Lost: One pair of socks, after being rocked off by Switchfoot at
the Ogden Theater last Saturday. If found, please return
The air was thick Saturday night at the Ogden Theater in
downtown Denver with a mix of cigarette smoke and the perspiration
of more than a few youth groupers.
The crowd awaited the fourth Colorado appearance since last
March of the San Diego rock group Switchfoot, with the energy of a
packed high school lunchroom.
The opening act, Copeland, effectively got the night off on the
right foot. These young rockers could be the best thing to come out
of Georgia since the Allman Brothers Band. Dirty South
Once Copeland had cleared their gear off the stage and the
stagehands had strategically placed enough water bottles on top of
the amps to quench any rock star thirst, the lights dimmed and the
silhouettes of four shaggy-haired surfers occupied the stage.
Ambient noise began to fill the theater and as the stage lights
flashed on, the band known as Switchfoot launched into the
high-energy crowd pleaser “Dare You To Move” and filled the next
hour with their left-coast brand of rock and/or roll.
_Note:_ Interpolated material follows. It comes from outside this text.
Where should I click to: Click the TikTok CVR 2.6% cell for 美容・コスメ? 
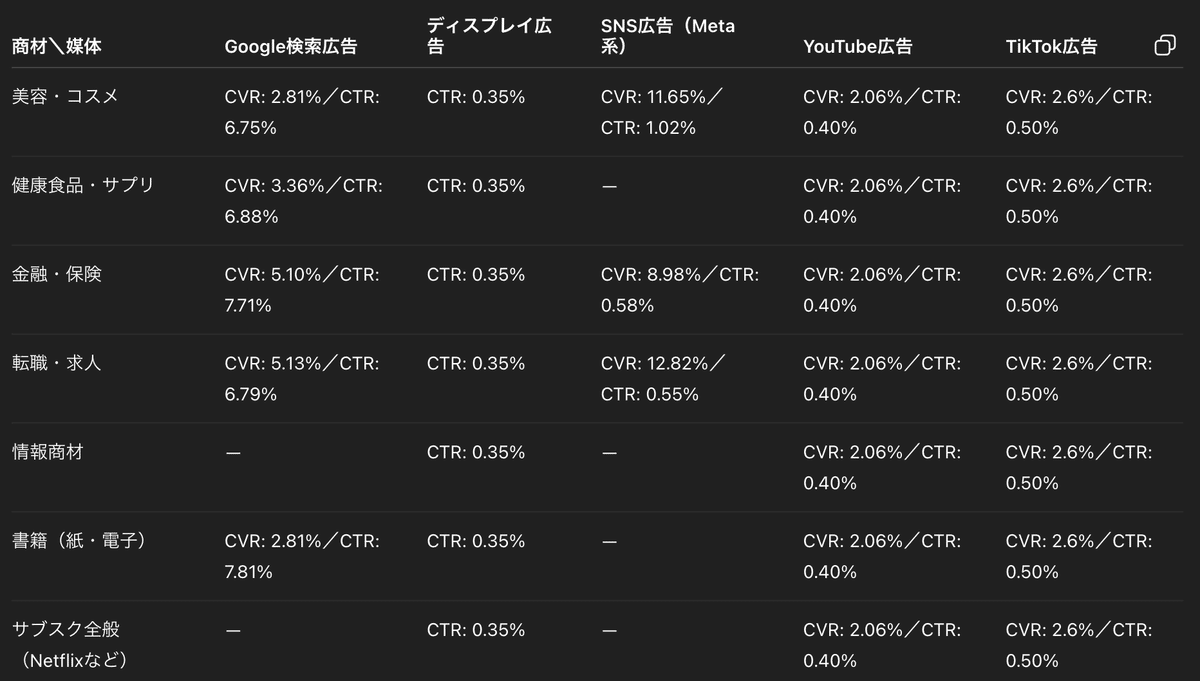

Since the release of their newest album, “The Beautiful
Letdown,” in February 2003, Switchfoot has been on the road almost
nonstop. The band is currently on tour behind the release of its
first concert DVD, “Live In San Diego,” which hit shelves on March
23, and its newest single, a reworked version of “Dare You To
Move,” a song that originally appeared on the band’s 2000 release,
“Learning To Breathe.”
Despite being smack dab in the middle of a four-night run, the
band played with enough energy to make one think the show was a
one-off in their hometown. Highlights included rare performances of
“New Way To Be Human” and “Redemption” as well as blatantly
hard-rocking versions of “Ammunition” and “Meant To Live.”
God bless electric guitars and power chords.
After a full band rendition of “Only Hope,” a song made popular
by Mandy Moore in the film “A Walk To Remember,” lead singer Jon
Foreman made sure the audience knew that the cell phone had
replaced the lighter, a comment that was followed by nearly every
cell phone in the venue being thrust into the air.
The group’s energy carried through the entire set, ripping
through 12 songs in just over an hour, before wrapping up with the
sing-along, “Gone” and leaving the crowd with the sentiment that
life is still worth living.
The set was full of sonic interludes to newly tweaked versions
of songs new and old. If one thing can be said of a Switchfoot
concert, it is that the band aims to please the audience by
exploring every musical nuance of each song.
The boys in Switchfoot manage to improve on their studio effort,
without compromising the integrity of the music.
That is what live performance is all about. Switchfoot has it
down, and they are only getting better.